■ Provided material
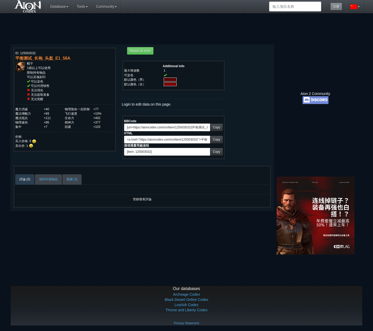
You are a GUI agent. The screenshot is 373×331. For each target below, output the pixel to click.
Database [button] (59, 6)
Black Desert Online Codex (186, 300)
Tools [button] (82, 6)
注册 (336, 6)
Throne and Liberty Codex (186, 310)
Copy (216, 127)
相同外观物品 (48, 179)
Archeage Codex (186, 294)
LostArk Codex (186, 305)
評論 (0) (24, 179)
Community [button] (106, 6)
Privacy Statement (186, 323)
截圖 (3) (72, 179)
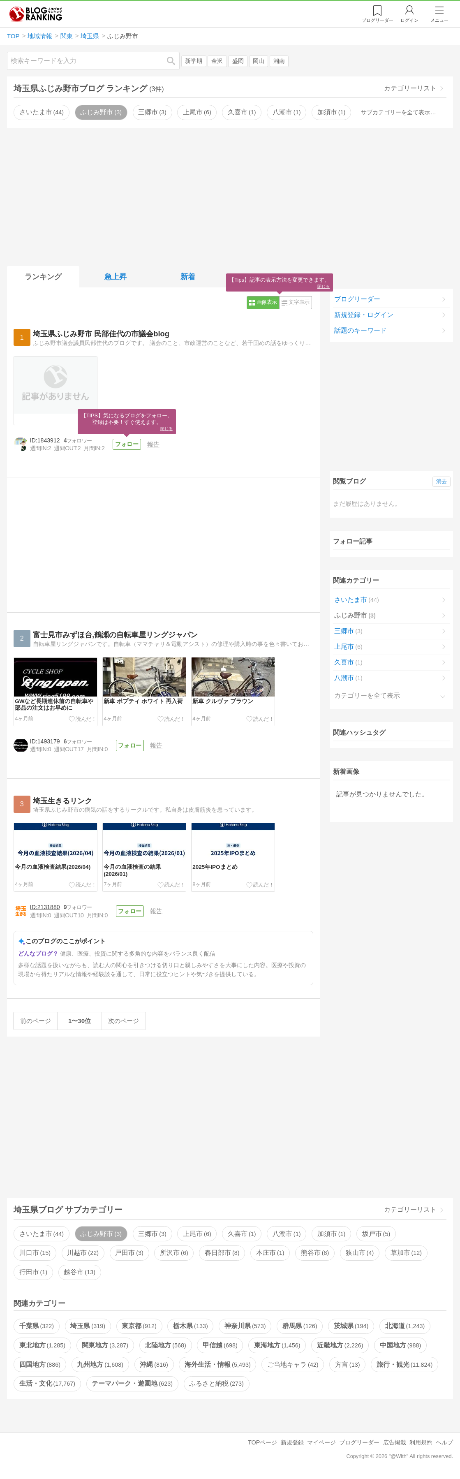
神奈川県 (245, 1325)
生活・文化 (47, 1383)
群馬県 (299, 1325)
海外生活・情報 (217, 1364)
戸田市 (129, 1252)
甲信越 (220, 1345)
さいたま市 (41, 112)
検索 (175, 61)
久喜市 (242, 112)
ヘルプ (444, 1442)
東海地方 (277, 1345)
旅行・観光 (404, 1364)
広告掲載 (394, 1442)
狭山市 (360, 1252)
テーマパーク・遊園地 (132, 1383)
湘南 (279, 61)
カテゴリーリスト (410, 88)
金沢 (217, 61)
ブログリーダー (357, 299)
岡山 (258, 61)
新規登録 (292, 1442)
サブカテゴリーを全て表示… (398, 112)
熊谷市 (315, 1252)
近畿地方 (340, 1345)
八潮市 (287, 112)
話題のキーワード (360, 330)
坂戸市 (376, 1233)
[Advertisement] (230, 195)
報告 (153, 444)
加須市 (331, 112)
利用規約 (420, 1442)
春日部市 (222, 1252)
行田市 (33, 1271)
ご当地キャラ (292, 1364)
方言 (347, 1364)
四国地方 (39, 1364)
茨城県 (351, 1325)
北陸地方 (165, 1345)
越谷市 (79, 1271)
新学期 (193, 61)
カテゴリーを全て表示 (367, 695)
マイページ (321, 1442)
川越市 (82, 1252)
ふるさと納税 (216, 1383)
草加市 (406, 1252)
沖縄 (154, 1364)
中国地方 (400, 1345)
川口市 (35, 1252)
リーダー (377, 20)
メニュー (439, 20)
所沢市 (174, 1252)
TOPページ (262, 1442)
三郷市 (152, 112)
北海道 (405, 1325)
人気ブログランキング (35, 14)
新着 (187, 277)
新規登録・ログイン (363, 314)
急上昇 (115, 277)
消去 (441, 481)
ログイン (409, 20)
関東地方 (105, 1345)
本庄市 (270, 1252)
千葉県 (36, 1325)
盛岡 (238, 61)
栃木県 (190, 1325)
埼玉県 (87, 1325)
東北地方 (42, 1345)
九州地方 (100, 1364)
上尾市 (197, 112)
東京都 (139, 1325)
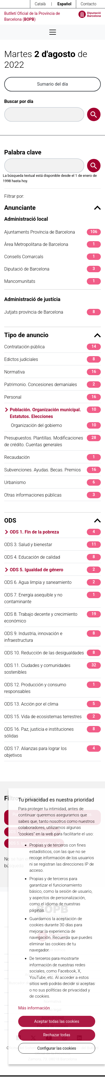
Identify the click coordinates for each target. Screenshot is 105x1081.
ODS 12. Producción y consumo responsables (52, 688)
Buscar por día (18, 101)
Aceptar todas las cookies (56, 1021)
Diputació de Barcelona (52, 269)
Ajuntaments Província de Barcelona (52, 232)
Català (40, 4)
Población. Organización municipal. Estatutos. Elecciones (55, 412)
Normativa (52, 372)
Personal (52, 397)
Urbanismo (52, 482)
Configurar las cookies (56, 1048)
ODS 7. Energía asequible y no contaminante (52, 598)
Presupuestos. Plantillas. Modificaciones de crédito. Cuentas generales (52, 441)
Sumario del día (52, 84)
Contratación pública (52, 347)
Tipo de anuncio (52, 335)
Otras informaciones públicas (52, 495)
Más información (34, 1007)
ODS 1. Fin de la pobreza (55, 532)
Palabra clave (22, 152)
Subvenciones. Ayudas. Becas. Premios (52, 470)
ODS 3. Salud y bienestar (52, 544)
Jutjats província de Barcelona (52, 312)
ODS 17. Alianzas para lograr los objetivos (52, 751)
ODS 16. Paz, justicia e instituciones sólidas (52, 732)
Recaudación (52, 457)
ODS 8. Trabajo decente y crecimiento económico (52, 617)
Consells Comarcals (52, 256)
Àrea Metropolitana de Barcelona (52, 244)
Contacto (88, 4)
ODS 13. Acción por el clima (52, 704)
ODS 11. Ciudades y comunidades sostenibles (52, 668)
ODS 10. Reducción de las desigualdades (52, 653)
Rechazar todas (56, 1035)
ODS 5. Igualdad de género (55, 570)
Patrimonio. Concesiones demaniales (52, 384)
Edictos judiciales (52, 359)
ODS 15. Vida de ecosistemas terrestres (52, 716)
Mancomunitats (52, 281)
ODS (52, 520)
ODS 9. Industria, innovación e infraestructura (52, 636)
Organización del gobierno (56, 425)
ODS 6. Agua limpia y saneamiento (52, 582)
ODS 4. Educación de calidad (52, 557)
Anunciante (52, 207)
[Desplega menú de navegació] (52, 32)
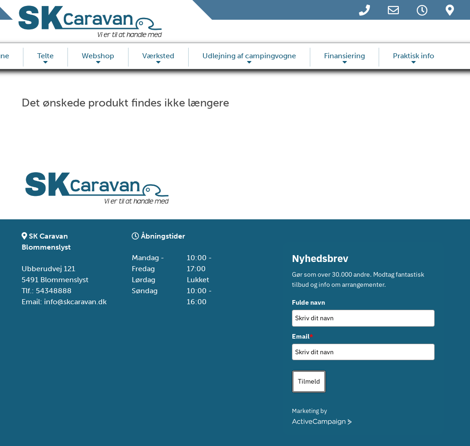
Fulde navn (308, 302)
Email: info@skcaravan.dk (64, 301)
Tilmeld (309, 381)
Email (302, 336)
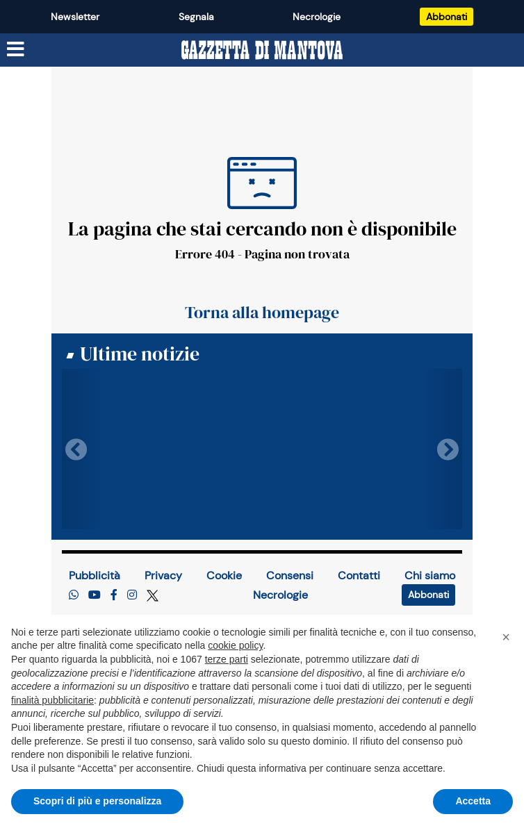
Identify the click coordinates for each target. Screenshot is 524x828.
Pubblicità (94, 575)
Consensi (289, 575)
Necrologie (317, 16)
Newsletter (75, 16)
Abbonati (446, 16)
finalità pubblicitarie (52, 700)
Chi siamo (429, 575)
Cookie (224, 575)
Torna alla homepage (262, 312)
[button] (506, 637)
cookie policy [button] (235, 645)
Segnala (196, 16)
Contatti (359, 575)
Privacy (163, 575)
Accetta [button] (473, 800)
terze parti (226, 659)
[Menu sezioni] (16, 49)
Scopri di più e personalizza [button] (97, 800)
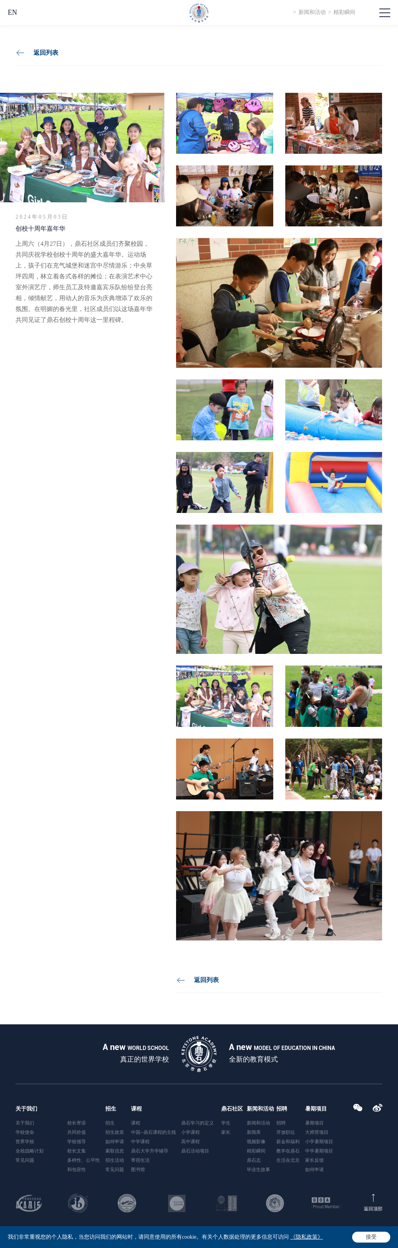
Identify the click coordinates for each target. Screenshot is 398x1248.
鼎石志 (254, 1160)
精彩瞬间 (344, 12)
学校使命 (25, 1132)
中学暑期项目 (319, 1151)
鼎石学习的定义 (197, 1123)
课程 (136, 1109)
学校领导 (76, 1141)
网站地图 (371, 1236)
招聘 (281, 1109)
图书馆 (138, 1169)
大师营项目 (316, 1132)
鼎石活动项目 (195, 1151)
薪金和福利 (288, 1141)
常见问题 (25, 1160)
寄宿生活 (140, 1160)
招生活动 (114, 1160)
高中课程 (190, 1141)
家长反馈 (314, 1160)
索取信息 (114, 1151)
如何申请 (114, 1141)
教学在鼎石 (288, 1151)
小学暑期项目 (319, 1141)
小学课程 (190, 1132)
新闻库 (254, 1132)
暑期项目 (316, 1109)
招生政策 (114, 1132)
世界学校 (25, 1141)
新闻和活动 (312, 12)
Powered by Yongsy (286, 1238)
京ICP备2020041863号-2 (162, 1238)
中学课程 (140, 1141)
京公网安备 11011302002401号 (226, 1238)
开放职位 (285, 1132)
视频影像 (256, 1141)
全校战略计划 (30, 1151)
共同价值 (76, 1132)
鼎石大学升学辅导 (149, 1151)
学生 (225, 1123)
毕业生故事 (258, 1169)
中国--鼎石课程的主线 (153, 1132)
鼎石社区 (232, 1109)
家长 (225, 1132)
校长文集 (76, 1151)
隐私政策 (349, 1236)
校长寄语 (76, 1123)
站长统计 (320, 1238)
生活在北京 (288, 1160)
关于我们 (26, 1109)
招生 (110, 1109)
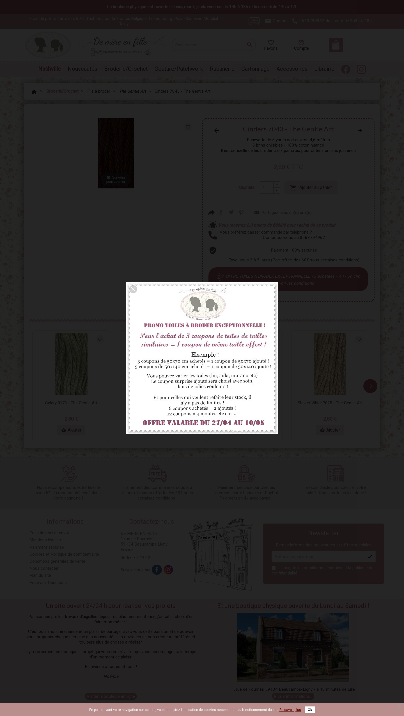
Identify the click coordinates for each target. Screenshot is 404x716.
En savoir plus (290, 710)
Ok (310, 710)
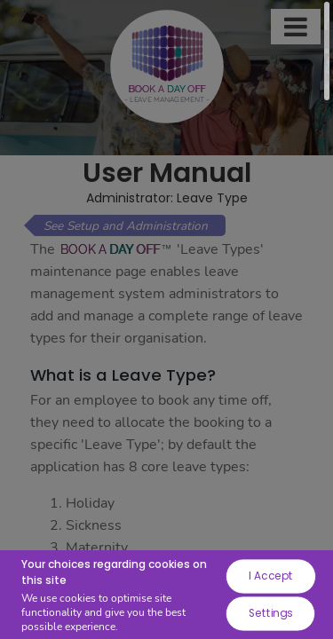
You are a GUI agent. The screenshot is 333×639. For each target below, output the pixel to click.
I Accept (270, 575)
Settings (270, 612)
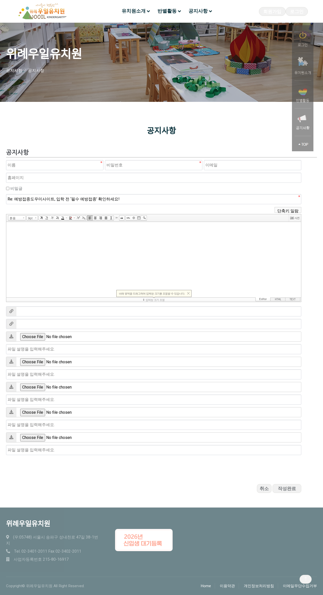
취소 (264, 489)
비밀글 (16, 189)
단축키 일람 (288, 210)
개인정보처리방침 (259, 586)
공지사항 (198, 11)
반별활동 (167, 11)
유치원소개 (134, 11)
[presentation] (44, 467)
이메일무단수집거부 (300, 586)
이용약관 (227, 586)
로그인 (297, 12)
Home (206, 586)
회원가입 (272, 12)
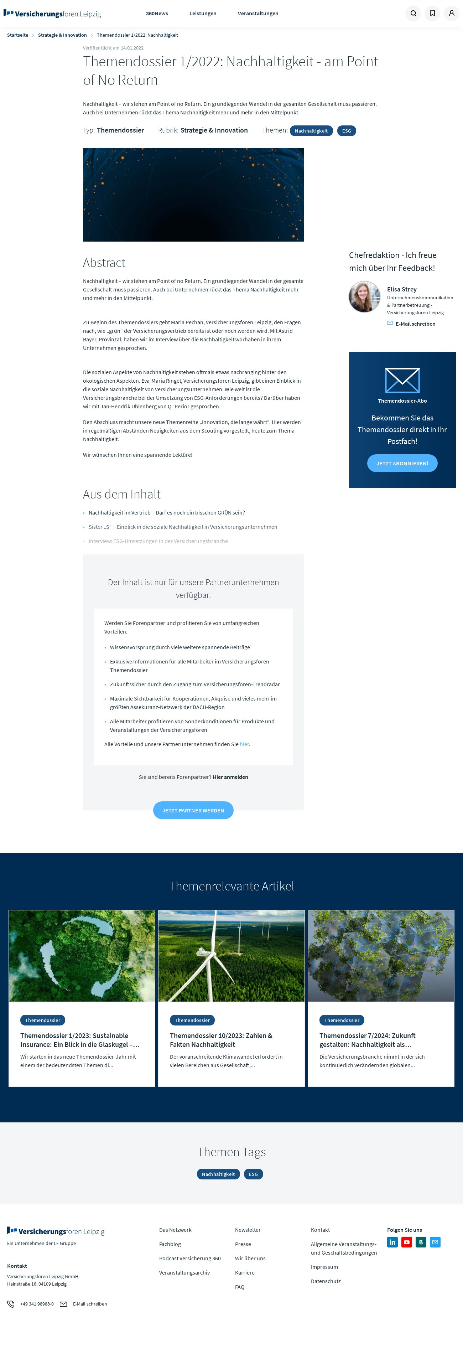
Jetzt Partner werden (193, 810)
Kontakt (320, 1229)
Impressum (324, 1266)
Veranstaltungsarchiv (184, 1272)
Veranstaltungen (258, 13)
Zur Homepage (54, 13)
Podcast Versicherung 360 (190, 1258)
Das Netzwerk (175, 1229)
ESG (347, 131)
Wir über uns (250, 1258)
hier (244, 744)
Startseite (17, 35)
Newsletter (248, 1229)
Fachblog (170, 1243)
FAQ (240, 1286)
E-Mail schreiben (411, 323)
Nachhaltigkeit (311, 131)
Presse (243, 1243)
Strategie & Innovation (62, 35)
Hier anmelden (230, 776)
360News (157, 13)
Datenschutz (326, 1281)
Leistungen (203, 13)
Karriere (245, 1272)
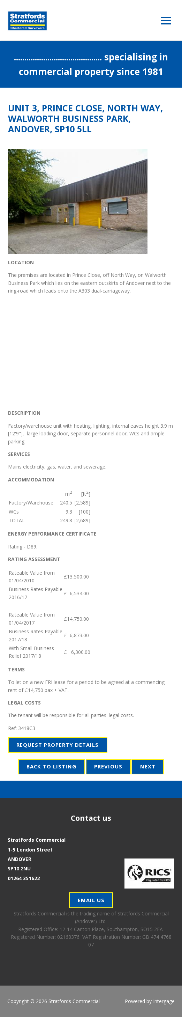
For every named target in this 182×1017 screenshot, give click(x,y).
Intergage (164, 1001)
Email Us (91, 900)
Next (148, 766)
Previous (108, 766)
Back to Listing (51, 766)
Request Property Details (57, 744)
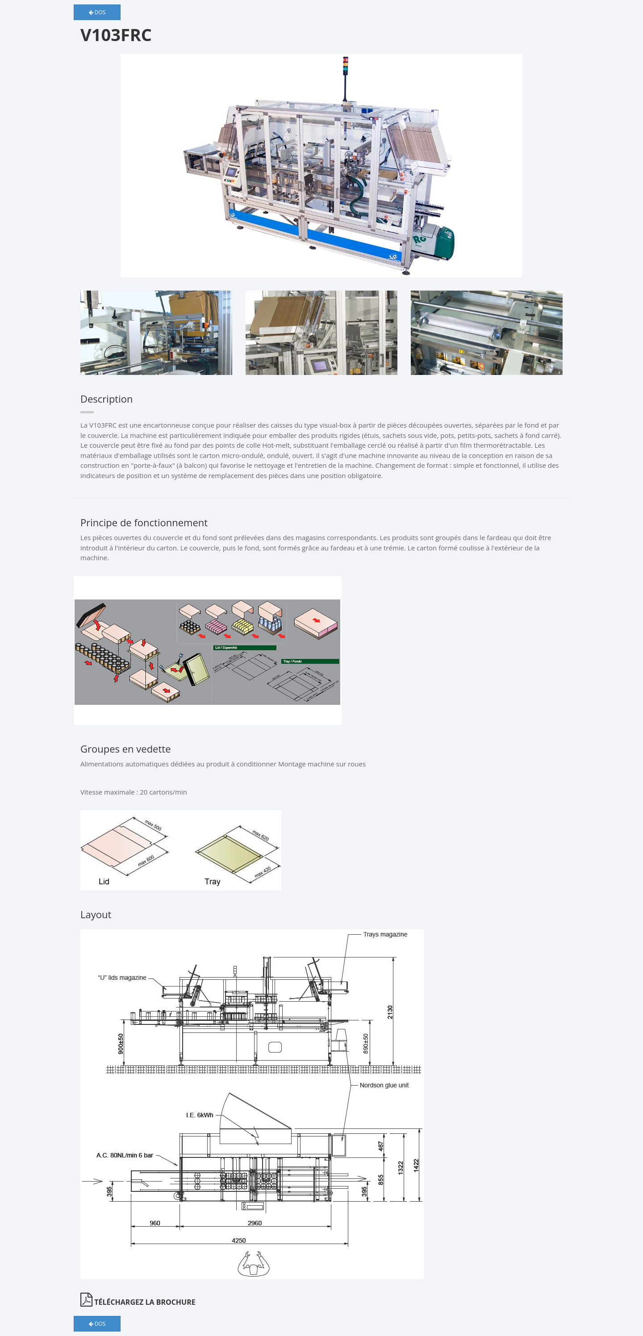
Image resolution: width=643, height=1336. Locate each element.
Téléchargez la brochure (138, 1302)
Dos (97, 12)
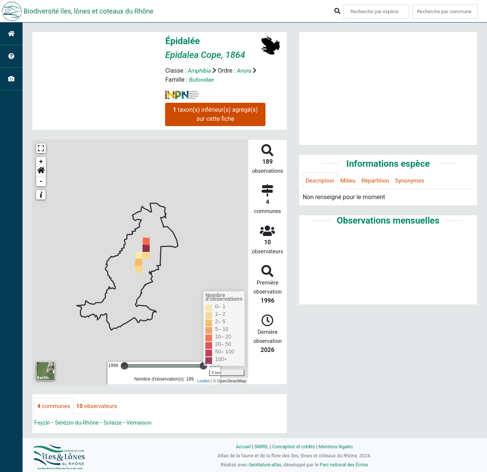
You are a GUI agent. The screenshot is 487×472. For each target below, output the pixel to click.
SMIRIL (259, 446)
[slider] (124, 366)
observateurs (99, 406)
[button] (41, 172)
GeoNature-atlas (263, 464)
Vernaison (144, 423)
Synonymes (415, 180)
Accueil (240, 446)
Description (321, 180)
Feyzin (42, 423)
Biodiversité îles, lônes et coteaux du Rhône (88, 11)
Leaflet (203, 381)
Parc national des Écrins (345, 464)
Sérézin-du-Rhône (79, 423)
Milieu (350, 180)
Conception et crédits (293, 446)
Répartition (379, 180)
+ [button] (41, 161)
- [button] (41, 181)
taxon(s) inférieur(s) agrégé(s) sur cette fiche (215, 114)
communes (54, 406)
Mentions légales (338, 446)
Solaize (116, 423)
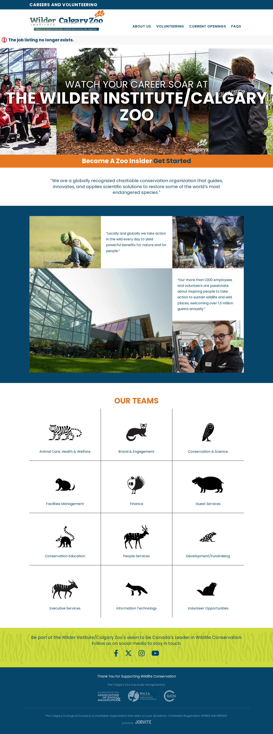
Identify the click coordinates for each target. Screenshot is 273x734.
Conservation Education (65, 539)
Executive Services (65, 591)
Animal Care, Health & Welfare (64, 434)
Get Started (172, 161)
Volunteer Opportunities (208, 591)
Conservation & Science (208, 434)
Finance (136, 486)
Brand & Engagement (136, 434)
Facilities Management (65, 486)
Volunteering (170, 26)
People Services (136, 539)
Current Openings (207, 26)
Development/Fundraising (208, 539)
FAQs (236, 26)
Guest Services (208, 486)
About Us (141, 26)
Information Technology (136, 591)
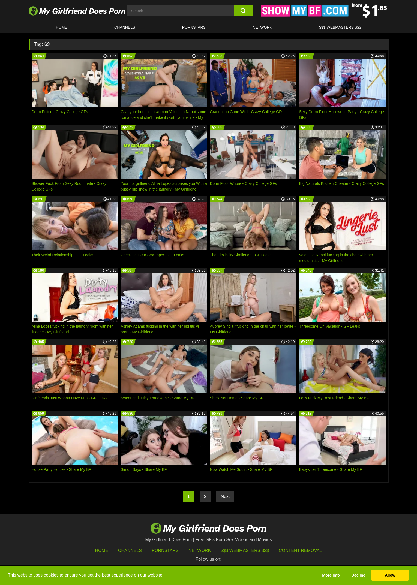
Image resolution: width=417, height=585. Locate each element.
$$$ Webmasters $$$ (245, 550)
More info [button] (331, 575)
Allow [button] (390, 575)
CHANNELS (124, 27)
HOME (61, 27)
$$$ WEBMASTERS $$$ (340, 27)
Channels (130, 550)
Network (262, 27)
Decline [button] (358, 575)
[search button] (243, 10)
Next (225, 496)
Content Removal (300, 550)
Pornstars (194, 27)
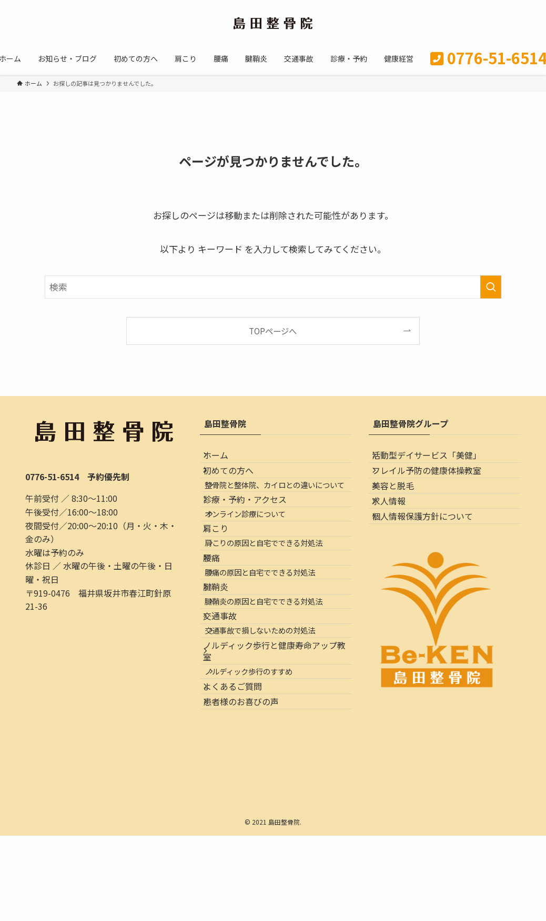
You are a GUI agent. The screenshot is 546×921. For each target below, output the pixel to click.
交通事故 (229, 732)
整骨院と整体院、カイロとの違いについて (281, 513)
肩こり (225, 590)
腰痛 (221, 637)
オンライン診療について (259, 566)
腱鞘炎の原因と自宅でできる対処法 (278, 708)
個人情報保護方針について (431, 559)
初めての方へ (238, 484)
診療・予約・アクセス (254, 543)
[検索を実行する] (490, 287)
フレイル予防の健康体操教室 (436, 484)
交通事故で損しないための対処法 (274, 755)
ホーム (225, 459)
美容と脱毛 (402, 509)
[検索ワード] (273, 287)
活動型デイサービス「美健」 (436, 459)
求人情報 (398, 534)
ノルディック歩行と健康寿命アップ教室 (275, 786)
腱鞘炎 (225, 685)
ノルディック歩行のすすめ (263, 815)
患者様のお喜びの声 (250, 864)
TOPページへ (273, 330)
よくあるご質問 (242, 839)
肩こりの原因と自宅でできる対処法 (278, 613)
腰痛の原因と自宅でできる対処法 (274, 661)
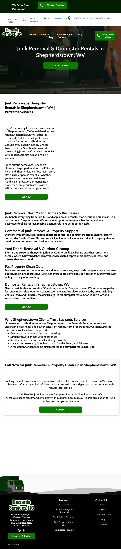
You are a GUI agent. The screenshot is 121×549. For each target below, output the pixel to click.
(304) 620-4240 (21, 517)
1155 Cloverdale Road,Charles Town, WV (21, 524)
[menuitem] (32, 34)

■ Problem statement
Copy the records from the line containing "Presupuestos. Plantillas. Modificaciones" through the line containing "ODS 10. Reducción", both included, and give only those lines, with "SDG" swapped in for each occurrence of "ODS" and nothing else altered.

■ Output of the exercise
Presupuestos. Plantillas. Modificaciones de crédito. Cuentas generales (52, 441)
Sumario del día (52, 84)
Contratación pública (52, 347)
Tipo de anuncio (52, 335)
Otras informaciones públicas (52, 495)
Más información (34, 1007)
SDG 1. Fin de la pobreza (55, 532)
Palabra clave (22, 152)
Subvenciones. Ayudas. Becas. Premios (52, 470)
SDG 3. Salud y bienestar (52, 544)
Jutjats província de Barcelona (52, 312)
SDG 17. Alianzas para lograr los objetivos (52, 751)
SDG 16. Paz, justicia e instituciones sólidas (52, 732)
Recaudación (52, 457)
SDG 8. Trabajo decente y crecimiento económico (52, 617)
Consells Comarcals (52, 256)
Àrea Metropolitana de Barcelona (52, 244)
Contacto (88, 4)
SDG 13. Acción por el clima (52, 704)
SDG 11. Ciudades y comunidades sostenibles (52, 668)
SDG 10. Reducción de las desigualdades (52, 653)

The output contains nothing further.